Daher steht in der Präambel "Lass mir Zeit" als Leitmotiv über allen Zielformulierungen.

 

Für die Erziehung der Kinder bis sieben Jahre ist der Rhythmus und die damit verbundene Wiederholung von großer Bedeutung. Im rhythmischen Erleben des Jahreskreislaufes bishin zu den alltäglichen Verrichtungen des Lebens im Tages- und Wochenlauf, bekommt das Kind einen innneren Halt, schöpft daraus seine Lebenssicherheit und stärkt die Willenskräfte.

 

Die Kinder erleben die sich in der Natur vollziehenden Ereignisse, an denen sich die christlichen Feste orientieren, auch in der Jahreszeitentisch-Gestaltung im Gruppenraum wieder.
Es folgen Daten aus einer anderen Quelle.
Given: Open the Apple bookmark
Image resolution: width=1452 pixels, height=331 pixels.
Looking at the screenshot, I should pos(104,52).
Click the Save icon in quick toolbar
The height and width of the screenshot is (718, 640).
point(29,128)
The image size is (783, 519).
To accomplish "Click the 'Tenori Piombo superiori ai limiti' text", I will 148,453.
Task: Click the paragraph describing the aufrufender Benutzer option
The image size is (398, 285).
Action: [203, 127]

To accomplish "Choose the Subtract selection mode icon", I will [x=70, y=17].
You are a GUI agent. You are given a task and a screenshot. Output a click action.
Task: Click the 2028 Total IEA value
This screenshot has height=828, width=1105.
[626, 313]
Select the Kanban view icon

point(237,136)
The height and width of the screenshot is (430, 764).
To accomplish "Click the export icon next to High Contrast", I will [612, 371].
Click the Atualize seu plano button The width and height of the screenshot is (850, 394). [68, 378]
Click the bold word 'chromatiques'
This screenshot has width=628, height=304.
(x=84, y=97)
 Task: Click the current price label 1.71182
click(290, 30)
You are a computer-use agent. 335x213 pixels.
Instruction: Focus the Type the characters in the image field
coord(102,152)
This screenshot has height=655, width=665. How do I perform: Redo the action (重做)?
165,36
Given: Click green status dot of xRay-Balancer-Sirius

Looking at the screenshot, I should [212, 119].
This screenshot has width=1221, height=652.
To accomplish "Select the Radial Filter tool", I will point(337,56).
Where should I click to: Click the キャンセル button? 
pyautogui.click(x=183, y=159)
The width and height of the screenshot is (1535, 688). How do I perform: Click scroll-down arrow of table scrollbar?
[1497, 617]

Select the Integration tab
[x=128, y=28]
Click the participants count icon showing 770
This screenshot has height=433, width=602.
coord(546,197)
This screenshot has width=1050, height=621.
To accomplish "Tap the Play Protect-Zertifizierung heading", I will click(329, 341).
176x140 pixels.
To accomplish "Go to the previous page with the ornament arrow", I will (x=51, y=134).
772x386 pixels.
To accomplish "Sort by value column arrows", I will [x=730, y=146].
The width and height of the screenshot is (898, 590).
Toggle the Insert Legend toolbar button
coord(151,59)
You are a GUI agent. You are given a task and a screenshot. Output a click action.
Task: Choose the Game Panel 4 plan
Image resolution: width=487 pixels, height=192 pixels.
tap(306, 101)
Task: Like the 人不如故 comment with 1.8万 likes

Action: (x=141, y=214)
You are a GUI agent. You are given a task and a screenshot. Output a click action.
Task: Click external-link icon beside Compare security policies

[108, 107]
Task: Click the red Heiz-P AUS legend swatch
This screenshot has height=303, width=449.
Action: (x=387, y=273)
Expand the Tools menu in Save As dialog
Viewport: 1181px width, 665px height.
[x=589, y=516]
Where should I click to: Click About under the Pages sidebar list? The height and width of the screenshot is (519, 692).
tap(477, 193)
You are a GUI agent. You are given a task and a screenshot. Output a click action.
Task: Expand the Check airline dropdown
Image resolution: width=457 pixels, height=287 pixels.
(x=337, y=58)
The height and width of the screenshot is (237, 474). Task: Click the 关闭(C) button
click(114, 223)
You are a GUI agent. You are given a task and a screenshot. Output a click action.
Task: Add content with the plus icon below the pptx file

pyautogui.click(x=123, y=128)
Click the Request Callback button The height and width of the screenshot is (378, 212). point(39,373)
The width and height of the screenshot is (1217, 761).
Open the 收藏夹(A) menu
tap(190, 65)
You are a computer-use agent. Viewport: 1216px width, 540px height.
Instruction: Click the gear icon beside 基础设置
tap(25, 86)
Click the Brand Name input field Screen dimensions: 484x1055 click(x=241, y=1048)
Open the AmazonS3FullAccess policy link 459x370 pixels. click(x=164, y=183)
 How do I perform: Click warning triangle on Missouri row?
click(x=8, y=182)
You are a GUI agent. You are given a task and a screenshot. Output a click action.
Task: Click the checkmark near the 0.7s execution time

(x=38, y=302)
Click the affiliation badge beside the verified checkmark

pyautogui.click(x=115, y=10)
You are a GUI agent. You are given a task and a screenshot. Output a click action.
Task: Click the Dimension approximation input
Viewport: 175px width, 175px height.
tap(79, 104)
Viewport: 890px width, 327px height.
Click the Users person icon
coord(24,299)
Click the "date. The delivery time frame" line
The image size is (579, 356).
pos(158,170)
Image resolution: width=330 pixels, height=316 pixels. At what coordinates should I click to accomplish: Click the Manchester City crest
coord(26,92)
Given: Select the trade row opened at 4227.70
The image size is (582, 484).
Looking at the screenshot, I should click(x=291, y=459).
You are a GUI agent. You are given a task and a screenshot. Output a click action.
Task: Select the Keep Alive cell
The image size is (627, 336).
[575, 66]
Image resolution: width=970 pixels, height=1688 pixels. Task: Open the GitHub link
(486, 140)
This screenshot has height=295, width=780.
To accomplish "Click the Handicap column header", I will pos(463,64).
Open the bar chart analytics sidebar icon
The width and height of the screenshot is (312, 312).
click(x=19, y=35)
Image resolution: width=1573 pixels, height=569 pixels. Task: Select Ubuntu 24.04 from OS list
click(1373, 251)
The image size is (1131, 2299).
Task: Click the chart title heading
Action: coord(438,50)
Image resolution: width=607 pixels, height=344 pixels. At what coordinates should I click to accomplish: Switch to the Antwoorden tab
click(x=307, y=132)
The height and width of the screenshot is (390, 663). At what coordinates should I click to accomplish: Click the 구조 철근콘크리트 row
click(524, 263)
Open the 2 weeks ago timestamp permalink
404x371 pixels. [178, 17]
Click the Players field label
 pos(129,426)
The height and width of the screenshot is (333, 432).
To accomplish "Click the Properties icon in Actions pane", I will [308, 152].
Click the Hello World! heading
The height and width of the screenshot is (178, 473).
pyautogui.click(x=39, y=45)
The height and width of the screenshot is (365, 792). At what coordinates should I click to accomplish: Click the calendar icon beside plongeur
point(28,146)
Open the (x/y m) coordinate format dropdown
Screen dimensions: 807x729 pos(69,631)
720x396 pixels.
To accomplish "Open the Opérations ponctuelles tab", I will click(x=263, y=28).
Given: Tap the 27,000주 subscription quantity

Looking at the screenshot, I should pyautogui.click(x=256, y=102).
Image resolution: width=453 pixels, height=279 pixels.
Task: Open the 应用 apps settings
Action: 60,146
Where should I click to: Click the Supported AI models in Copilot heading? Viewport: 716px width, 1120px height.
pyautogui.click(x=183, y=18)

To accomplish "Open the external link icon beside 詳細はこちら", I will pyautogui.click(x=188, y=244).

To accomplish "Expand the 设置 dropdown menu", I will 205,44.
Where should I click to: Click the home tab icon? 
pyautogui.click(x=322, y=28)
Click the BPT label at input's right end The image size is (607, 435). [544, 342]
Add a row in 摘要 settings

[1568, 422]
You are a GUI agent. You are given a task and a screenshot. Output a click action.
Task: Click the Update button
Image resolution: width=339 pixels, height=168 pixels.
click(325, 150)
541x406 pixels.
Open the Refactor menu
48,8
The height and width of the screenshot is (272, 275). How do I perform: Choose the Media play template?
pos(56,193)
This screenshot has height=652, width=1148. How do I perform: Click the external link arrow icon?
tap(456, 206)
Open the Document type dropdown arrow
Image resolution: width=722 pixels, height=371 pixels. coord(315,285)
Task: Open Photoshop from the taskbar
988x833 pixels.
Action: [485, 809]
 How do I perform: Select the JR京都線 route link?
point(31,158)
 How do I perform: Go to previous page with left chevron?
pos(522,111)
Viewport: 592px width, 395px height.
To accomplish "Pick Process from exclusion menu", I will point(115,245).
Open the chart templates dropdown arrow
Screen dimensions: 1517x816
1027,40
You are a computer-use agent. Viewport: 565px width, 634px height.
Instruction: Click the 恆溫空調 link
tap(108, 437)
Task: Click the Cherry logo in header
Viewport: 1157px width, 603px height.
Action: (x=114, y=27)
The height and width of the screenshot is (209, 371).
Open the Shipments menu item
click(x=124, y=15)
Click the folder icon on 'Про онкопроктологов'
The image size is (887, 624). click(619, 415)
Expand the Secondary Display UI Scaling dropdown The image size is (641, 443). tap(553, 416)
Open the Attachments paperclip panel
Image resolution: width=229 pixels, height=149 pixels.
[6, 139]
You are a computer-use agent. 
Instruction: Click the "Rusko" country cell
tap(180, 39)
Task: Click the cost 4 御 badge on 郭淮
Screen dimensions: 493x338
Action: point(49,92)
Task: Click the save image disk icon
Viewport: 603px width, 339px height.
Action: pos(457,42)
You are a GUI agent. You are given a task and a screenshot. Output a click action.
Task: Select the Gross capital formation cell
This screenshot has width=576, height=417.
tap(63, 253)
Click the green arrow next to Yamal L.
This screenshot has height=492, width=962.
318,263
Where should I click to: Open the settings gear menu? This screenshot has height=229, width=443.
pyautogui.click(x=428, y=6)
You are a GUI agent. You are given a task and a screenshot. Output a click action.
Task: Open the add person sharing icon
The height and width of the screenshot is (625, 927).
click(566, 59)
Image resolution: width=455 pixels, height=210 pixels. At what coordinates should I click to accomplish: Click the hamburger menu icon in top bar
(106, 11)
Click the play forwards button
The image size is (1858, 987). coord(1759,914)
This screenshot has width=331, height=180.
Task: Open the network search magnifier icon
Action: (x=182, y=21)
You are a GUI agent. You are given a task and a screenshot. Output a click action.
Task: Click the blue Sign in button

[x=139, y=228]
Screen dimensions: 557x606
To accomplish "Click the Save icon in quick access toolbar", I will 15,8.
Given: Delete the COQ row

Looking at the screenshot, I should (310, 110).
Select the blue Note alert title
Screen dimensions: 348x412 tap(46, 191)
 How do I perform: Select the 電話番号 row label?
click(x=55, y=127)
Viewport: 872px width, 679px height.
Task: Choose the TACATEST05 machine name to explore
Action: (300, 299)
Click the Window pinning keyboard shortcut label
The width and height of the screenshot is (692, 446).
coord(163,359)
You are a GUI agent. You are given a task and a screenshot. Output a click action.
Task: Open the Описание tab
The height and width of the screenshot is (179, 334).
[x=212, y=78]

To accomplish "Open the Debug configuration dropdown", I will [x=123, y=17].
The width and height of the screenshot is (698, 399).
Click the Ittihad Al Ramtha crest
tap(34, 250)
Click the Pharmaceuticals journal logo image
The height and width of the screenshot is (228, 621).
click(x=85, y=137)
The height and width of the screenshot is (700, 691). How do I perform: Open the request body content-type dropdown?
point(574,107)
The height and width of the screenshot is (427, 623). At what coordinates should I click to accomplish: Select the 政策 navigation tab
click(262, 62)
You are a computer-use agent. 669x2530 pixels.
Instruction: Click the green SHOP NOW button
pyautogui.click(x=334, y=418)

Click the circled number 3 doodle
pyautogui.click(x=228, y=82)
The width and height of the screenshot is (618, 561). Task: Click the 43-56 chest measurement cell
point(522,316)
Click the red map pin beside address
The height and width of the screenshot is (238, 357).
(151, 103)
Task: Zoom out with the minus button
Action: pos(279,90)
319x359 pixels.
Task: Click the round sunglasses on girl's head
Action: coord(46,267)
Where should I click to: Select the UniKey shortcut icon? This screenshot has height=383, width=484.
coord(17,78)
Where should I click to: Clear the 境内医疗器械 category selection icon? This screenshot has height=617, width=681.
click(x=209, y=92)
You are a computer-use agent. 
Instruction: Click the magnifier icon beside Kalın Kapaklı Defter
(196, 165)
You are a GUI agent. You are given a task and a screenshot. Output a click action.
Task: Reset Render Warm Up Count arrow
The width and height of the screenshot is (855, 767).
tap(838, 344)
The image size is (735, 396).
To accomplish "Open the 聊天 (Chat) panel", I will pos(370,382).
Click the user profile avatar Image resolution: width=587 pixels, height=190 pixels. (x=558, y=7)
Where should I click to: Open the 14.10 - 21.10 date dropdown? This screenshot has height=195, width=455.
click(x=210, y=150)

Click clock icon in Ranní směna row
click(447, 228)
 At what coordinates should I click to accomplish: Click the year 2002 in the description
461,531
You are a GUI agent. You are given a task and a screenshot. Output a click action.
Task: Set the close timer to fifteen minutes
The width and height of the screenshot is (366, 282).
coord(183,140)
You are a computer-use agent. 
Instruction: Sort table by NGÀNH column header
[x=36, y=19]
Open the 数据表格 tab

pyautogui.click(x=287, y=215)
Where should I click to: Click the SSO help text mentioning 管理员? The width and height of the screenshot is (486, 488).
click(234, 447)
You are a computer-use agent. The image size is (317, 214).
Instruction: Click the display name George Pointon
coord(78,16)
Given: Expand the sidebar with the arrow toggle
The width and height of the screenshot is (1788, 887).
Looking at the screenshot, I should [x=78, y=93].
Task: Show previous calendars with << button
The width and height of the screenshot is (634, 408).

Das Tun soll niemals weltfremd sein, sondern orientiert sich an der sinnvollen Verrichtung des Alltags. Den vorbildgebenden Erzieherinnen kommt hierbei eine besondere Bedeutung zu, denn die Kinder lernen im ersten Jahrsiebt durch Nachahmung.

 

Der Grundstein für die Sprache des Menschen wird im ersten Jahrsiebt gelegt. Deshalb wird mit den Kinden viel gesungen, es werden Rhythmen und Reime gesprochen, gespielt und Märchen erzählt, die sich oft wiederholen. Einmal in der Woche ist eine Eurythmistin im Kindergarten. Hierbei werden Sprache und Musik in Bewegung sichtbar gemacht. Jede Geste hat eine bestimmte Wirkung auf den Körper. So werden die Lebenskräfte gestärkt, die die Kinder für die Organbildung und Wachstum benötigen.

 

Unsere Spielmaterialen sind natürlicher Herkunft. Dies ist eine wichtige Voraussetzung für die gesunde Entwicklung der Sinne.